- Battle of Narungombe: Part of East African Campaign
| Date | 19 July 1917 |
| Location | German East Africa9°59′00″S 38°50′40″E﻿ / ﻿9.98333°S 38.84444°E |
| Result | German victory |

Belligerents
- Germany German East Africa;: British Empire East Africa; India; Nyasaland; Rhodesia; South Africa; Uganda;

Commanders and leaders
- Captain von Lieberman: Percival Scott Beves

Strength
- 8 companies: 1,700 men

Casualties and losses
- unknown: 152 dead 457 wounded 15 missing

= Battle of Narungombe =

The Battle of Narungombe was fought between the German Empire and the British Empire during the East African Campaign of World War I.

== The Battle ==
By July 1917, British and Belgian troops largely controlled northern German East Africa. The British now launched an operation against the remaining Germans between Kilwa and Lindi on the southern coast of German East Africa. A German detachment of 8 companies, under command of Captain von Lieberman, built a strong defensive position with two cannons and 48 machine guns on two hills, to defend the important water well of Narungombe.

At daybreak on 19 July 1917 some 1,700 soldiers of the British Empire advanced in 3 columns towards the enemy position. The battle raged all day and several British attacks were repulsed with heavy losses. The attacks were hampered by the open terrain, German counterattacks and the tall grass, which caught fire during the battle by British shells and caused thick smoke. Nonetheless, when the night fell, some positions had been gained and consolidated by the 1st and 3rd King's African Rifles on the right of the German trenches.

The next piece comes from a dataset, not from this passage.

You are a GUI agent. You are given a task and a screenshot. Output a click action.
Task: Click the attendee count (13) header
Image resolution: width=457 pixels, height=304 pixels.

During the night the German troops withdrew, having achieved their objective of making the British pay a heavy price for the seizure of the Narungombe water well. The British had lost more than 35% of their forces, with the result that no further advances could be made for the next eight weeks.

The battle honour "Narungombe" has been granted to the Ghana Regiment, the King's African Rifles and the South African 7th and 8th Infantry Regiment.